DATA FOR THIS EXERCISE: Begin

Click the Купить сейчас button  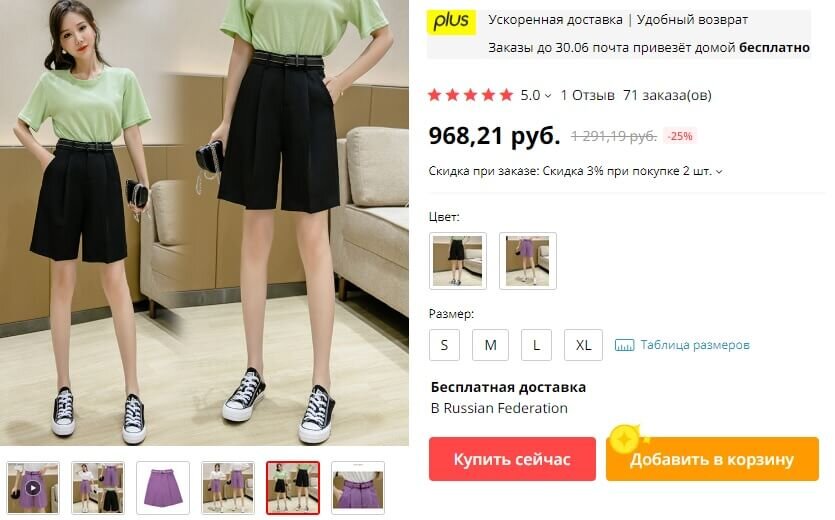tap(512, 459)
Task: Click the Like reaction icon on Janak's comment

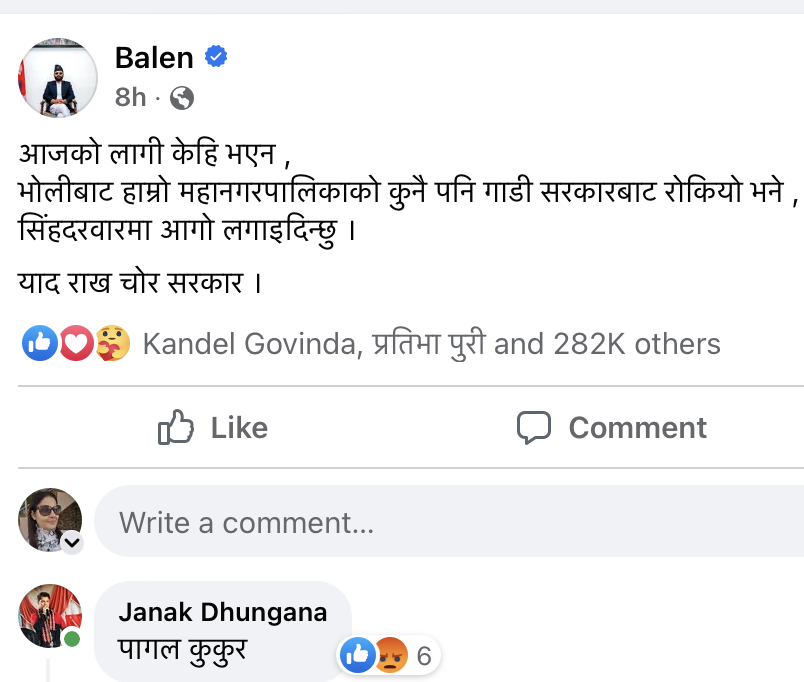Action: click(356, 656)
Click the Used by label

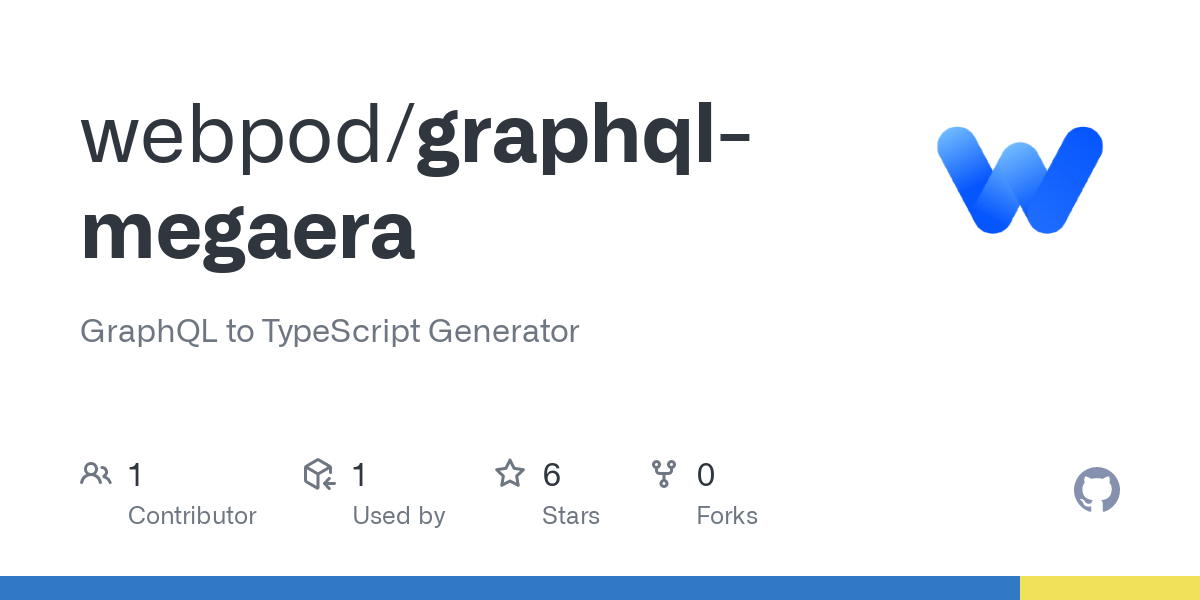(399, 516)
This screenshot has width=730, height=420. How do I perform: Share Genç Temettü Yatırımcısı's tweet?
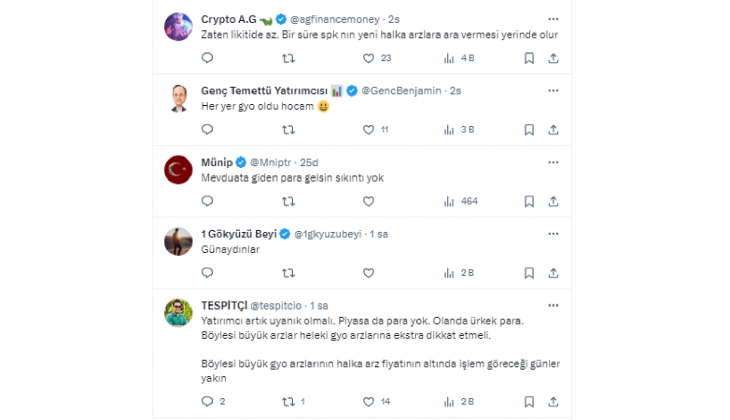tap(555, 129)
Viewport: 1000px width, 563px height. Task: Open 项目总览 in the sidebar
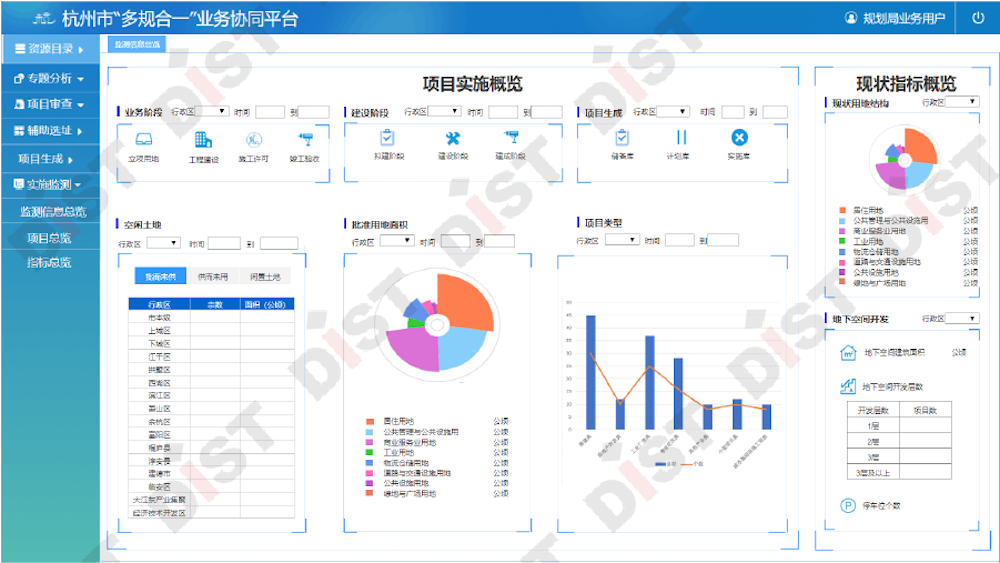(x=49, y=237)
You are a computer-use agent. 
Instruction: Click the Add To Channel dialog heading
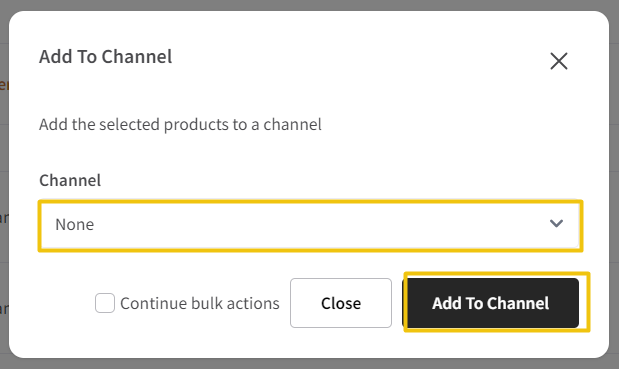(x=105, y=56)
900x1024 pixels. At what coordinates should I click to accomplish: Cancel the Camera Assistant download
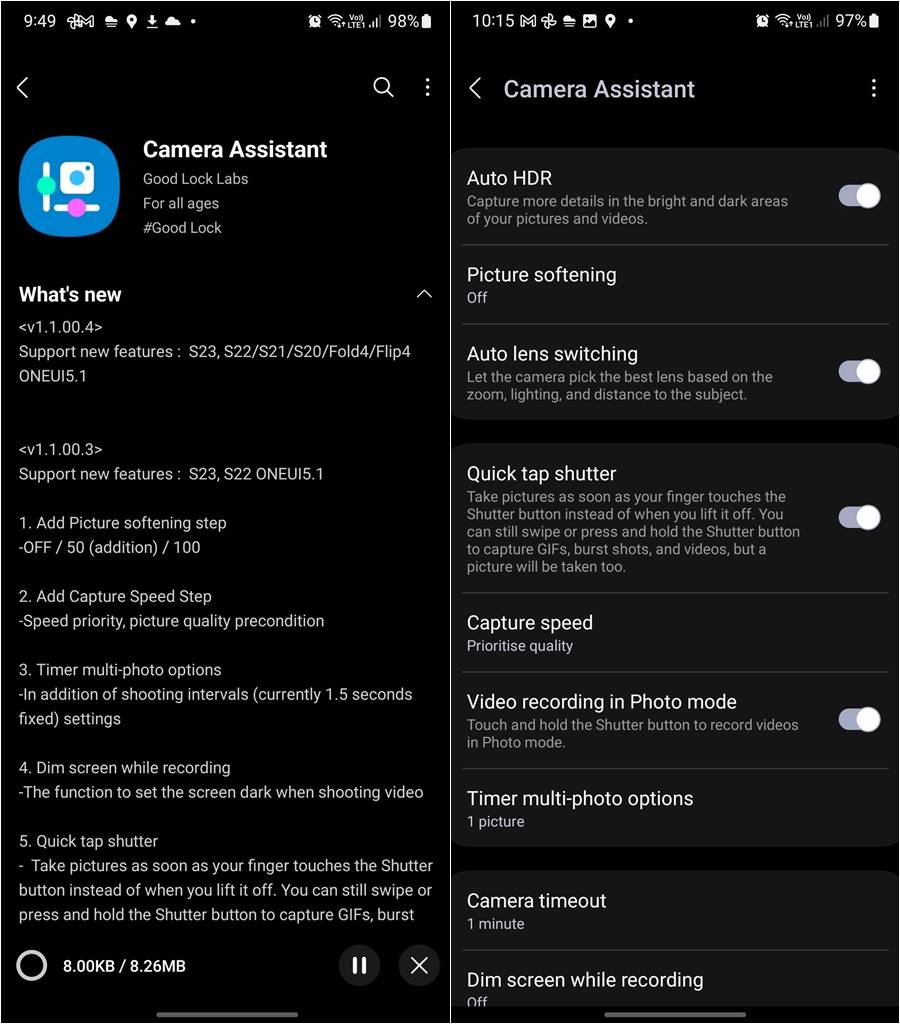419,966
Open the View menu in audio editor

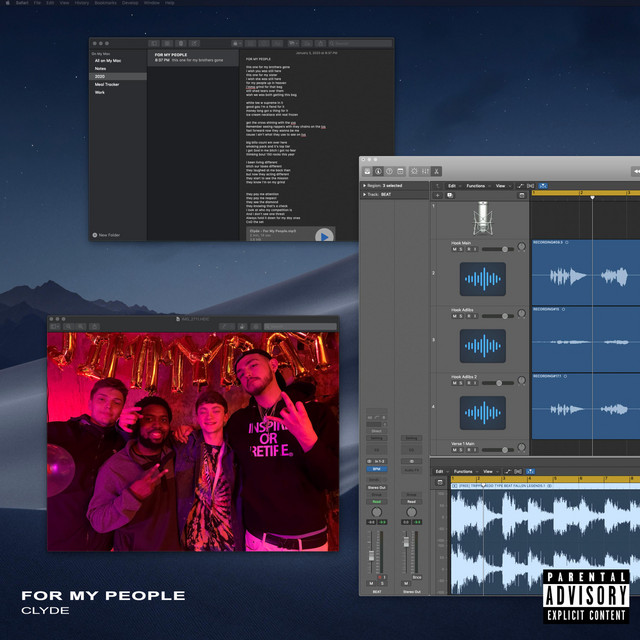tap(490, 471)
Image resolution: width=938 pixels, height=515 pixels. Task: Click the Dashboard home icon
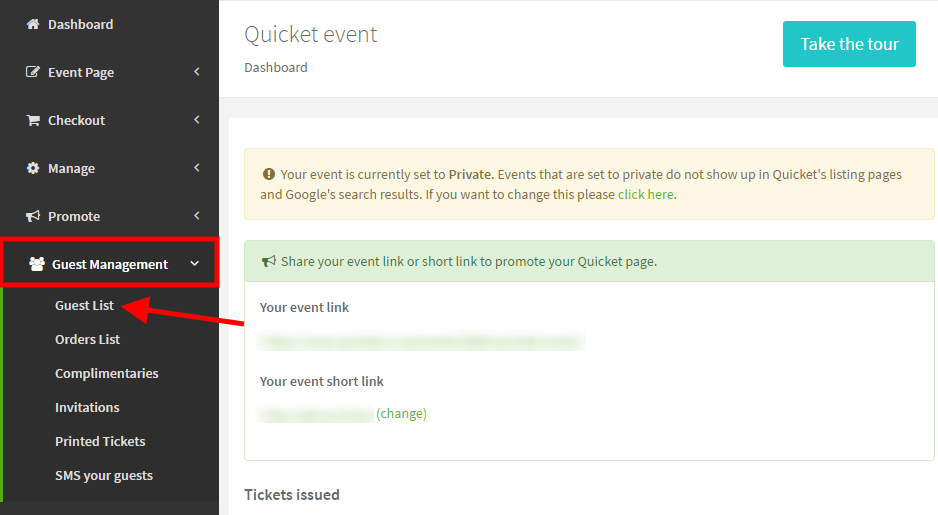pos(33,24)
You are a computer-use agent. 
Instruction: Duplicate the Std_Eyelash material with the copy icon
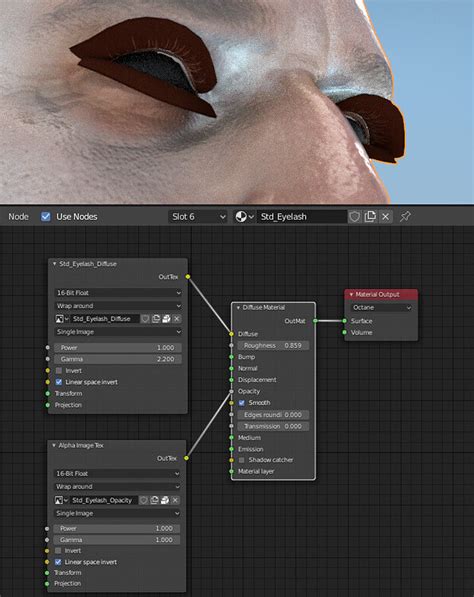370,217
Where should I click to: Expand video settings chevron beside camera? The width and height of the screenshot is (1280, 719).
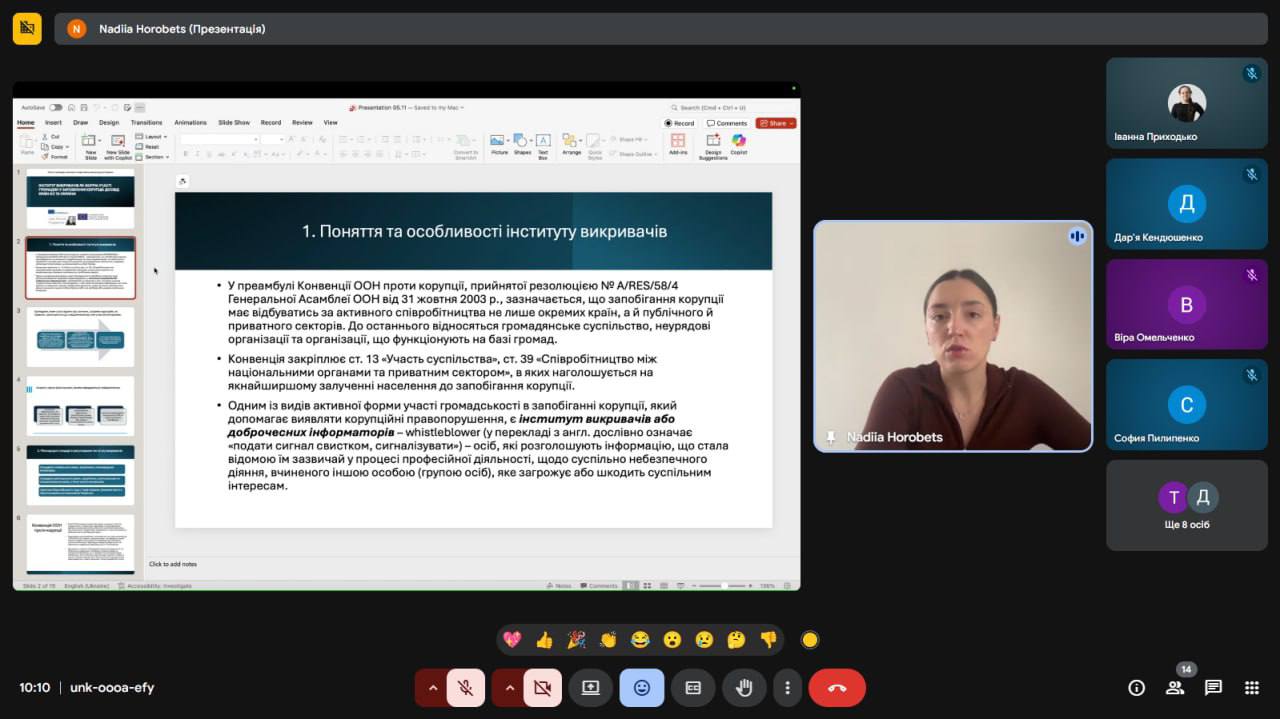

DATA FOR THIS EXERCISE: End

Reproduce exactly the lines from the one with "Instruction: Duplicate the" to the bottom of the listing, both ends included, and nothing else. Skip the pictures.

Instruction: Duplicate the Std_Eyelash material with the copy icon
370,217
Where should I click to: Expand video settings chevron beside camera? The width and height of the screenshot is (1280, 719).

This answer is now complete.